**Work to be completed:**
Carry on the article about the Monash survey of coping strategies during lockdown, starting after its last sentence.

[Excerpt provided — start]

Humour and acceptance most helpful during lockdown
A Monash survey finds that humour and acceptance, rather than venting and denial, are helping us get through lockdown.
It's ancient folk wisdom, that "A merry heart doeth good like a medicine", and it is borne out by research on coping strategies during the current pandemic.
According to a comprehensive Monash University study of more than 1500 Australians over one month during the first national lockdown, humour and acceptance of the current COVID-19 impacts are far more likely to assist in promoting mental health than venting or trying to distract yourself about what is happening in the world,
The survey – the first to look at coping mechanisms to the anxiety and depression triggered by the pandemic – cautions against the anger triggered by venting or the denial of self-distraction in dealing with COVID-related mental health issues including anxiety, fear, depression, anger, irritability, helplessness, grief and loss.

[Excerpt provided — finish]
[Data extract — start]

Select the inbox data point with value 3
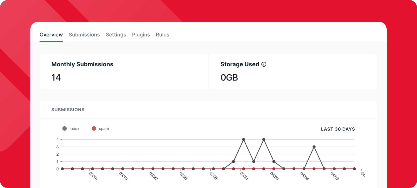The height and width of the screenshot is (188, 417). [x=314, y=147]
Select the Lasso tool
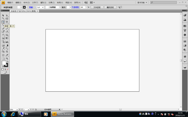Viewport: 188px width, 117px height. click(x=7, y=19)
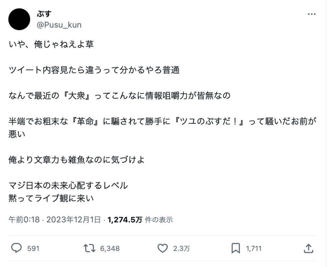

[Data extract — finish]

**Solved exercise:**
The survey, published in the International Journal of Social Psychiatry, found that, during the first lockdown caused by COVID-19 (April 3 to May 3), half reported experiencing psychological distress, with women experiencing higher levels of depression and anxiety than men.
The survey, led by Associate Professor Caroline Gurvich, from Monash University's Central Clinical School, also looked at the best coping mechanisms for COVID-related depression and anxiety finding that:
- Positive reframing (reinterpreting a stressful event in positive terms), acceptance and humour work best while
- Self-blame, venting, behavioural disengagement (giving up any effort to try to deal with the situation) and self-distraction are more associated with poorer mental health.
According to Associate Professor Gurvich, the survey also reveals that the incidence of psychological symptoms related to COVID-19 “mirror those in other countries as does the gender bias towards more mental health issues in women,” she said. The rates of moderate to severe levels of depression and anxiety were almost twice as high in women compared to men. “However, this is the first survey to record which coping mechanisms assist best in managing issues such as anxiety and depression.”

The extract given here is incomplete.